Following the war, LST-467 returned to the United States and was decommissioned on 28 May 1946, and struck from the Navy list on 5 June 1946. On 22 November 1946, the tank landing ship was sold to the National Metal & Steel Corp., Terminal Island, California.

She was later resold to the St. Charles Transportation Co., which was a subsidiary of Anglo Canadian Pulp and Paper Mills, of Montreal, Quebec. She was modified by Davie Shipbuilding & Repairing Co., of Lauzon, Quebec, for use as a log hauler.

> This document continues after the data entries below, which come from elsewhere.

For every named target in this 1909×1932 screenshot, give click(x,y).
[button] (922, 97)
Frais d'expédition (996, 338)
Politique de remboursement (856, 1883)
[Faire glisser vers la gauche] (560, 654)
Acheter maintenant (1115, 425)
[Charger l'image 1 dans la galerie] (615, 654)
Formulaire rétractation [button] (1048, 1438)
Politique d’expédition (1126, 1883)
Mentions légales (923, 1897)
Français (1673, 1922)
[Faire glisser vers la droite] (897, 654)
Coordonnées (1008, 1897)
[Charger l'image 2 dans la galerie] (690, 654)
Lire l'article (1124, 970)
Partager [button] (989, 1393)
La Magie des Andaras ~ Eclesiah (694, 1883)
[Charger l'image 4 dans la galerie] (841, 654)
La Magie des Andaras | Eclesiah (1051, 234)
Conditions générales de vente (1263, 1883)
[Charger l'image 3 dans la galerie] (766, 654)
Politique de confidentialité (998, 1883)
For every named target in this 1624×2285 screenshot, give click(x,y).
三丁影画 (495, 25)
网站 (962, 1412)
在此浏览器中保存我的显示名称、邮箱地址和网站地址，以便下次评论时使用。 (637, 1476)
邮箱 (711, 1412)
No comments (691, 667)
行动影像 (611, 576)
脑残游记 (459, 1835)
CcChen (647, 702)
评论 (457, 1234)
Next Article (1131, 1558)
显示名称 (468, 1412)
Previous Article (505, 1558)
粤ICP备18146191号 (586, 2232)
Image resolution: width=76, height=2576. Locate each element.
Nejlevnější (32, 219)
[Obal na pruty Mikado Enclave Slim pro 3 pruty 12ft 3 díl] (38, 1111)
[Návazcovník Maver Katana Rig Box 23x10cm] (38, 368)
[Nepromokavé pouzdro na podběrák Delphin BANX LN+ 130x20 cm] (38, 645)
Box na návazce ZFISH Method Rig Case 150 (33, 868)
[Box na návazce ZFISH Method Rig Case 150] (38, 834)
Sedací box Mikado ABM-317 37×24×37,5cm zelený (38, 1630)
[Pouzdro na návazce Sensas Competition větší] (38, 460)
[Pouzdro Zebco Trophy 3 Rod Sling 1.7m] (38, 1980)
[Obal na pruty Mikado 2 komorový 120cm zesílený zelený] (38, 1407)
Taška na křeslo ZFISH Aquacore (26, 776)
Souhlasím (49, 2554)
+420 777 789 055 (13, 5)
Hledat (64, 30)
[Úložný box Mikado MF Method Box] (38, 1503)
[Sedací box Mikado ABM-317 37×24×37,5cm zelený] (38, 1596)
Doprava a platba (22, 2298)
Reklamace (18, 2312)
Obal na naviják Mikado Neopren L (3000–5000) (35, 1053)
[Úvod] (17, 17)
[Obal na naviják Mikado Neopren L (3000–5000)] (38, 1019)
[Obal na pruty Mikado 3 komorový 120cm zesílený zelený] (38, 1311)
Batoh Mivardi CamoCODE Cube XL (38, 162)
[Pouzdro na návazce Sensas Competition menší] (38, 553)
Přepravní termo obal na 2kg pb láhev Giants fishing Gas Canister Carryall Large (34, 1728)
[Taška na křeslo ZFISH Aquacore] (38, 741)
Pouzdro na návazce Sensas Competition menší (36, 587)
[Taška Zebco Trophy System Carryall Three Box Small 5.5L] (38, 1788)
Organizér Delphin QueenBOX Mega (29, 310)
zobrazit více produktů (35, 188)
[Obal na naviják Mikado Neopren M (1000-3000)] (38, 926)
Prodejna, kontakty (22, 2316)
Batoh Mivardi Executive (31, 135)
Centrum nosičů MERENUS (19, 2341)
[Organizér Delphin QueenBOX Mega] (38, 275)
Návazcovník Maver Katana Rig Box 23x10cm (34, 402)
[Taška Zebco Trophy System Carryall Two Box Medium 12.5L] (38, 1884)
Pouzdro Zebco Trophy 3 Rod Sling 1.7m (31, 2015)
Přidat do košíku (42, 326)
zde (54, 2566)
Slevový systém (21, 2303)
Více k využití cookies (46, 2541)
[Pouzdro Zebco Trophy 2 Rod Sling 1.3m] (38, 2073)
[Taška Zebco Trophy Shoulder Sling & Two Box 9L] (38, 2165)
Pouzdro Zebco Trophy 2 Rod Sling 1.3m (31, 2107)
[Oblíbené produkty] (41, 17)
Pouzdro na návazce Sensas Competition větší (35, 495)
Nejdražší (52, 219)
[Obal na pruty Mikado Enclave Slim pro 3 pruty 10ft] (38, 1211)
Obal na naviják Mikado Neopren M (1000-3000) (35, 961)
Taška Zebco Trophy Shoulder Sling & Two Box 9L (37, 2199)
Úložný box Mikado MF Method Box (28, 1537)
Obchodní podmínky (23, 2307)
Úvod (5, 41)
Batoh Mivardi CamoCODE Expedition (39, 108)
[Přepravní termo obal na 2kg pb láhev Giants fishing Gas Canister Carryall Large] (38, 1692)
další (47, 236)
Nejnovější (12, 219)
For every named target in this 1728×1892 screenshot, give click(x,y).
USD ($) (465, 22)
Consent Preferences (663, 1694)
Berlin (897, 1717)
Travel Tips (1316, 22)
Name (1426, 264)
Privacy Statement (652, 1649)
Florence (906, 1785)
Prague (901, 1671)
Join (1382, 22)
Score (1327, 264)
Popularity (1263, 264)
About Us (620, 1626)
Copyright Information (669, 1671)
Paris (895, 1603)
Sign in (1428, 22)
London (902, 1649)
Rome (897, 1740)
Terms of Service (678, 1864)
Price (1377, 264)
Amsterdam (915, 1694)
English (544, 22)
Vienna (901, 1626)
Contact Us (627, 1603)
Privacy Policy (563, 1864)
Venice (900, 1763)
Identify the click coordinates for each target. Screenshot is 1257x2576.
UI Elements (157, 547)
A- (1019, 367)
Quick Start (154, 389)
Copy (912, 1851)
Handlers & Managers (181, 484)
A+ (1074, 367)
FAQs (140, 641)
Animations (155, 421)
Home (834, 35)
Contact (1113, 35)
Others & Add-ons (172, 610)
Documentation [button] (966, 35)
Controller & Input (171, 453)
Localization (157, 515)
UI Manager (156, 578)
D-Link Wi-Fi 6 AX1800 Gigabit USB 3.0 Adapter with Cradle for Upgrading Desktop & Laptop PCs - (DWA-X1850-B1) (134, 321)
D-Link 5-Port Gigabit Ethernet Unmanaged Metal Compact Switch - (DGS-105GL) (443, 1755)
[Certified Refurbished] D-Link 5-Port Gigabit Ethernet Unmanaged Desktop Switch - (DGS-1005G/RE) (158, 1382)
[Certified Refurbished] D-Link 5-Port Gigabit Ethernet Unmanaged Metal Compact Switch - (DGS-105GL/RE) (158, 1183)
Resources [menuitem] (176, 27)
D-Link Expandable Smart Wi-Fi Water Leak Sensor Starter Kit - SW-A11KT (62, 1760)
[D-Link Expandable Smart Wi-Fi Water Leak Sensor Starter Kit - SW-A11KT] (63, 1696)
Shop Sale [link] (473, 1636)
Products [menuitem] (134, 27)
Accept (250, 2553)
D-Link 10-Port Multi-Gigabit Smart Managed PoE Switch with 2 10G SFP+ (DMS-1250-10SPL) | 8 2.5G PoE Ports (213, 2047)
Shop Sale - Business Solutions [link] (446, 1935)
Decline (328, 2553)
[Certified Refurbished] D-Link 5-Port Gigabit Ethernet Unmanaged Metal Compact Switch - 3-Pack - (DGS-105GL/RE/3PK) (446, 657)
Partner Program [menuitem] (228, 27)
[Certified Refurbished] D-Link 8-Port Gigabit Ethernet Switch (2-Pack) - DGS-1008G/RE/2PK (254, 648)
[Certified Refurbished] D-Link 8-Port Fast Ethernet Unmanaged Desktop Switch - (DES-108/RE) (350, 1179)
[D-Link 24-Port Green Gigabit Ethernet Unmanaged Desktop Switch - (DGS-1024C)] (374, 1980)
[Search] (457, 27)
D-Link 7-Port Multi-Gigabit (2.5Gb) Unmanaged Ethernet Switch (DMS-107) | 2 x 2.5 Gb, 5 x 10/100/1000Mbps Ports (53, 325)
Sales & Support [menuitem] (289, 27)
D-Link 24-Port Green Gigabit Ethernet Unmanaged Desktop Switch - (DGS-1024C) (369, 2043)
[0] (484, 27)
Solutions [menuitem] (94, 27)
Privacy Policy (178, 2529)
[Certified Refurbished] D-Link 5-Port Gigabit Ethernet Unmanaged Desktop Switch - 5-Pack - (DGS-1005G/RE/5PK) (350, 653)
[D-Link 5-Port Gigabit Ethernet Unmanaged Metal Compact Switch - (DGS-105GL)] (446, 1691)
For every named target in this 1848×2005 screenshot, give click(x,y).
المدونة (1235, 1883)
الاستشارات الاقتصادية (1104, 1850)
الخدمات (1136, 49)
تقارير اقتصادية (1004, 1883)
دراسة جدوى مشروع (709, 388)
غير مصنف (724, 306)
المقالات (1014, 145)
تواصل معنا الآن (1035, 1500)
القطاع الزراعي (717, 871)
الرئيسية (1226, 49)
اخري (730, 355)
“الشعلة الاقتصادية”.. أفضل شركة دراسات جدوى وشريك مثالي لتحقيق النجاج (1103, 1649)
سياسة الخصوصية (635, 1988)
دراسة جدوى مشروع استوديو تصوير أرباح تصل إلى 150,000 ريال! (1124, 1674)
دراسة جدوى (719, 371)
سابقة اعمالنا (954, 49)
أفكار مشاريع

She was later either renamed Ampower Corp or was bought by Ampower Corp before being renamed Frank J. Humphrey. By 1984, she was owned by the West Indies Trading Company, renamed WIT Shoal II and was being used as an inter island freighter in the Caribbean. On 6 November 1984, she was in Krum Bay, near Charlotte Amalie West, U.S. Virgin Islands, when she was wrecked by Tropical Storm Klaus. She was later patched and raised so she could be towed to Puerto Rico for scrapping. In May 1985, while being towed to Puerto Rico, one of the patches broke loose and the tow lines had to be cut. She sank 2.2 mi west of Saba Island at . She sits in 90 ft of water and is a popular dive site.

==Honors and awards==
LST-467 earned eight battle stars for her World War II service.